Friday, June 15, 2018

Off the Grid

Well, not totally off, but, let’s say back to 2008 levels of grid engagement. Engagement? Entanglement? Enmeshment?


In any event, I deactivated my Facebook account a little over a month ago. I’m not sure of the exact date. But it was early May 2018. Irony: Few people will read this post because it will not be cross-posted to Facebook. Hmmm. 


Maybe, I’ll reactivate my Facebook account, post the blog entry, then deactivate it after a couple of days. 


Nah. 


The whole point of this post is that I am not on Facebook anymore and to discourse on what that’s been like, and why I did it. Going back on to talk about how great it’s been not being on Facebook seems counterintuitive at best, hypocritical at worst. 


And it HAS been great. 


I’m less stressed out. Truly, Facebook wasn’t all bad, but I felt pressure. I felt pressure to check it, to "keep up." I felt pressure to click "like", lest I offend someone by causing them to think (maybe), "Why didn’t The Working Mom like this post?" I felt pressure when I read and saw some of your posts and they made me feel not great about myself . . . or not great about you. I felt pressure to hold the "right" opinions. If I was too conservative for some or too liberal for others, I came under fire, which was not fun. (Although in truth, y’all, the liberals were far more likely to attack than the conservatives, at least in my feed. I’m a flaming liberal -- for Texas -- but maybe we do need to think about our approach to topics we disagree on, lest we alienate our allies.  But I digress, Mr. DeNiro. Maybe Facebook is not the right arena for these kinds of discussions -- political, social, religious.)


Increasingly, I found I did not like being on display. Increasingly, I felt like I had to moderate myself in ways that seemed unnatural. (Unnatural for Facebook, yeah, which is inherently unnatural.)  Increasingly, I wished for fewer likes and opinions. Increasingly, I didn’t want everyone to know what I was doing or what I just did or what I was wearing or the conversation I just had or the show I just watched. Increasingly, I wished for a smaller friend list, a much smaller one. Increasingly, I saw how shallow the interactions were, how one resurrection of a years-old photo of my then-sick/now-dead cat produced present-day wishes for his speedy recovery. (An experience that was, at once, painful, annoying, and infuriating.) Increasingly, I wished for freedom from the immediacy of the information cycle. I wished NOT to learn about "it" on Facebook. (This goes for Twitter too, but I don’t follow many news sources -- or people even -- on Twitter, so it’s not as bad there.  Basically, my Twitter feed is 90% Star Wars.)  Increasingly, I wanted to pull back.

DATA EXTRACT:
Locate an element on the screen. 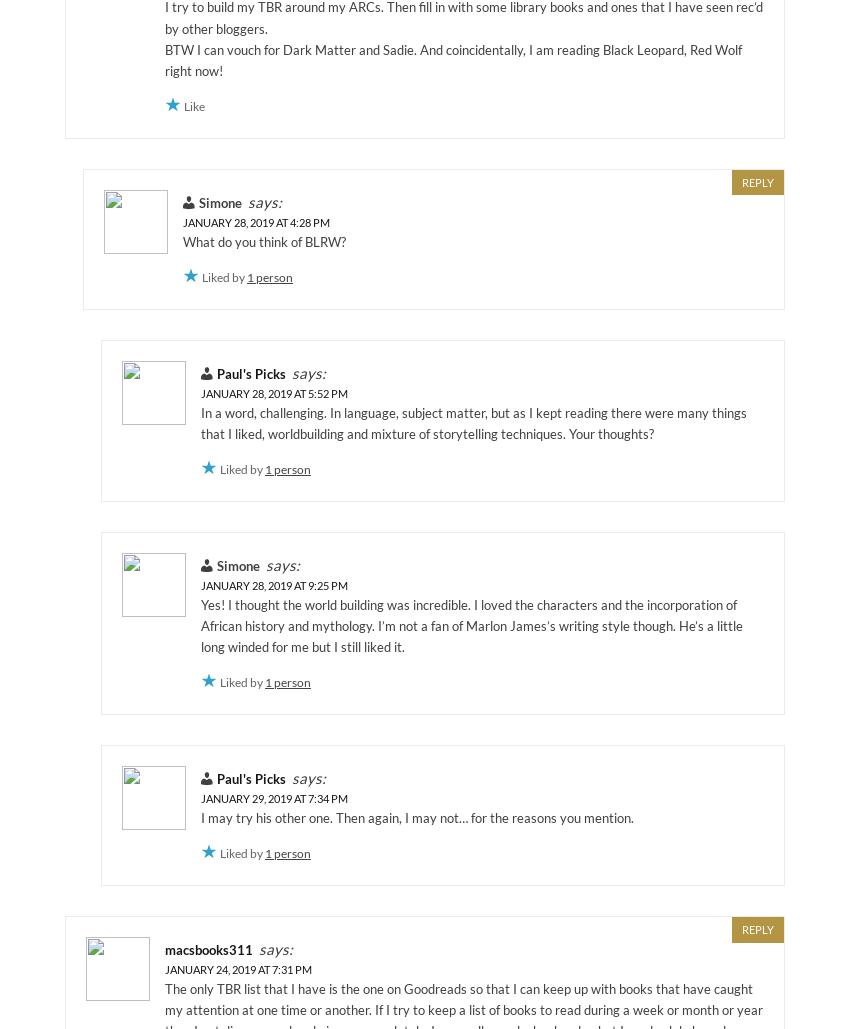  'Like' is located at coordinates (193, 104).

EXERCISE SET:
• A. According to the blog post about leaving Facebook, when was the Facebook account deactivated?
• B. List everything the blog post about leaving Facebook says the writer felt pressure to do.
• C. Carry on the blog post about leaving Facebook from the point where it stops.

EXPECTED RESPONSES:
• A. It was deactivated in early May 2018.

• B.
- Check it
- "Keep up"
- Click "like"
- Hold the "right" opinions

• C.
And then there’s the privacy issue. Facebook has surreptitiously taken and disclosed so much of our information to political think tanks, foreign powers, and marketers. It bothers you too, right?, when you see items advertised in your Facebook feed that you have just googled or searched for on Amazon.com. It’s unsettling. And how do they know? How, indeed? And if they can manipulate our shopping that way, what about the rest of our behaviors?  I didn’t want to continue to feed the beast. They had what I’d given them. I didn’t have to continue to give them more. 


Except.


I’ve stayed on some social media. I’m on Twitter (@Mom2IPK). I’m on Instagram (@merdypurdy). So my info is still out there in ways. Facebook owns Instagram, so I’m not completely out of its clutches. But Instagram doesn’t have a hold on me like Facebook did. Neither does Twitter. They just don’t invade your mind (or my mind, anyway) the way that Facebook did.


I’ve thought about whether I might come back to Facebook one day. How would that look? Would I sneak back on and make my profile private while I curated my privacy settings and deleted "friends"?   Maybe. That seems like a lot of work. And would it really be worth it? I don’t know. It should not take that much time and mental energy to participate in something like Facebook. It seems like it should be easier than it is. It should not take this much thought and constant curating to ensure one’s sanity and privacy. So maybe I don’t want to be there after all. Maybe I don’t really want to come back.


I do miss out on things: community event notifications, Facebook groups I might find useful, seeing pictures of my friends’ kids and family.


I don’t miss the pressure, though, nor the aggravation and the vulnerable feeling of being too exposed. 


So I’m staying off Facebook, at least for now. The good thing about deactivating is that you can always reactivate when you want to, when you’re ready. Right now, I don’t. I’m not. I’m happy here on my little-read blog and my tightly held Twitter and Instagram accounts. The broad boulevard of Facebook is still too much for me right now.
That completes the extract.